The most interesting of these figures, at least as presented in Wealth And Power, is Zhu Rongji — who, like Deng Xiaoping– believed above all in Party power and economic development. “If we can increase the speed of economic construction, and continually raise the people’s living standards,” said Zhu Rongji, “then the Party will be trusted and respected, and the people will support us.” He took Deng Xiaoping’s free-market reforms even farther, supporting performance-based pay and allowing some firms and factories to fail. He also felt, according to our authors, that the State does not necessarily need to guarantee every individual healthcare, pensions, or life-long employment. I found it thought-provoking that Zhu Rongji considered the modern cooperation as a form of cooperative… “a share-holding system is only one of many forms of public ownership,” he once stated.
Someone I did not talk about in these series of posts, and who was a contemporary (and rival) of Deng Xiaoping, was Chen Yun. He would have approved of Zhu Rongji’s strategy of encouraging market reform as long as it operates within the confines of a generally planned economy. Chen Yun called this approach “a capitalist bird in a socialist cage.” Sometimes when I think of the new China and compare it to the United States of today… it seems to me that the whole world is converging upon a semi-planned-economy, semi-free-enterprise economic paradigm.

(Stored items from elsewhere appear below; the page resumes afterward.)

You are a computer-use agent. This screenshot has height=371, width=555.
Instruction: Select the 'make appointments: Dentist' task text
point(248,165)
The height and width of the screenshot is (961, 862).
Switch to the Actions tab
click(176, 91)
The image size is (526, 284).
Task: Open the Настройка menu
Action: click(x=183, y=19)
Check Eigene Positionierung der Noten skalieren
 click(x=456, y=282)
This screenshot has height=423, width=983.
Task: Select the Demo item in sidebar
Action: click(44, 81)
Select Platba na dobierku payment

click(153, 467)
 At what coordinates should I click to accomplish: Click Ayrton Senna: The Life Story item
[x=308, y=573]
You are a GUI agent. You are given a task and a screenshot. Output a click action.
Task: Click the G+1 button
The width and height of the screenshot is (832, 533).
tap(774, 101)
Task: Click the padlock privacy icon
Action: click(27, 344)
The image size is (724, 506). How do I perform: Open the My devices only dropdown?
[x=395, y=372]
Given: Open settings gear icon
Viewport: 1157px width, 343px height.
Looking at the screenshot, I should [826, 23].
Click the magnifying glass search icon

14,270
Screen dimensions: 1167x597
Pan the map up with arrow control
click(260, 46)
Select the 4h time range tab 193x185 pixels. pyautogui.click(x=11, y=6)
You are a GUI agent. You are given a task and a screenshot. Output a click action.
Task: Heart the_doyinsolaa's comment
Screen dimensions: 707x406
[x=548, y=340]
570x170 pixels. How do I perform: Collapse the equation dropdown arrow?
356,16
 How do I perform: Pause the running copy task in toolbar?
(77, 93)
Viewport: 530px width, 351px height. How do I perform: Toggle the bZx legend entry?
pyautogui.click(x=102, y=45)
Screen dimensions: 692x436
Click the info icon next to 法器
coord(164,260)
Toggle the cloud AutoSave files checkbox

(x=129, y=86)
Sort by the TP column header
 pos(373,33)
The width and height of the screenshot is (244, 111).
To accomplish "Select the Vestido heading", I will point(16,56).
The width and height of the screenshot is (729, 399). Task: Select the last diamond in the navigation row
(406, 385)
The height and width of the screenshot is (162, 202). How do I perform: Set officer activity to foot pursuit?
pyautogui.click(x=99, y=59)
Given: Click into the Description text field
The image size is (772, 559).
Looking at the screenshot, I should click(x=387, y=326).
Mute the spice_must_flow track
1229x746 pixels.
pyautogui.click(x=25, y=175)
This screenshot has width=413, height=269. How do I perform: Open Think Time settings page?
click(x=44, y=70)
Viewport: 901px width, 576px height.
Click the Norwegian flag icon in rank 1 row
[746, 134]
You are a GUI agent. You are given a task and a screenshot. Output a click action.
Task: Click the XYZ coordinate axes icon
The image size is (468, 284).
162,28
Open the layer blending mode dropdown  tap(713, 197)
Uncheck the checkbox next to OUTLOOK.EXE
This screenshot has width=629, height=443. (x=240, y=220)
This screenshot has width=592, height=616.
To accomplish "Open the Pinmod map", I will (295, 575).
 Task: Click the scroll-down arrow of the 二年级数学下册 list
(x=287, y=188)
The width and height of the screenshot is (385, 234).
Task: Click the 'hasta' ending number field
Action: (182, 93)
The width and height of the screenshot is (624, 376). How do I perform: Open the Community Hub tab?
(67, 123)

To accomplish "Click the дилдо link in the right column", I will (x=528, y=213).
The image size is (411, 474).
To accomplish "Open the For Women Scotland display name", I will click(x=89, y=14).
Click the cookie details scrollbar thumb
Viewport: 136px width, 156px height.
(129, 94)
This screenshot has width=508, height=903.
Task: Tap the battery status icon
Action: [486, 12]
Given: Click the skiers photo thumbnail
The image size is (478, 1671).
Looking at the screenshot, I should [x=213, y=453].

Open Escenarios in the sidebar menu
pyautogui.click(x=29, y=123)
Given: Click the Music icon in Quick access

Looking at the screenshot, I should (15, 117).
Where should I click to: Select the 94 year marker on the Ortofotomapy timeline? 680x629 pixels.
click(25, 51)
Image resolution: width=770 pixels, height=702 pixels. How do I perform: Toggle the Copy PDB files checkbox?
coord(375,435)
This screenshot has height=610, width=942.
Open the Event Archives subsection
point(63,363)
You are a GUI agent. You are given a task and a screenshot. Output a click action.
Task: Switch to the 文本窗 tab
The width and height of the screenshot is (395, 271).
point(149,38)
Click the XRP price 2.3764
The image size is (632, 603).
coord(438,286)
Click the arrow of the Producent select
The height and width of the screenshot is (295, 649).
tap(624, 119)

The U.S. economy is far more controlled, directed, and planned than most people take time to consider.
Even in this age of the Third Generation rulers, there are still prophets and intellectuals crying out in the wilderness for reform and attempting to signal to their fellow citizens the best path forward for China. Some bewail the technological fetters the Chinese government has placed upon its citizens, including the so-called “Golden Shield” which censors the Chinese internet (wags call it the Great Firewall Of China).
Once voice crying belongs to Wei Jinsheng, whom Deng Xiaoping sentenced to 15 years in prison. Wei Jinsheng numbered what he considered the four major reforms modern China has undergone, then called for one more, what he called “the Fifth Modernization“– basically, democracy plus more social and political freedom. Wei Jinsheng was also the main force behind what was called the “Democracy Wall“– a wall of protest posters and posted essays near Tiananmen Square.
Another voice of dissent in modern China belongs to Fang Lizhi, the astro-physicist who our authors tells us, “emerged in the tumultuous 1980s as an electrifying champion not just of academic freedom but also of freedom of speech, human rights, and democracy.” His Four Cardinal Principles are: Science, Democracy, Creativity, and Indepedence. He was eventually allowed to live the country. “Henceforth,” our authors write, “exporting critics would become a regular Party strategy.”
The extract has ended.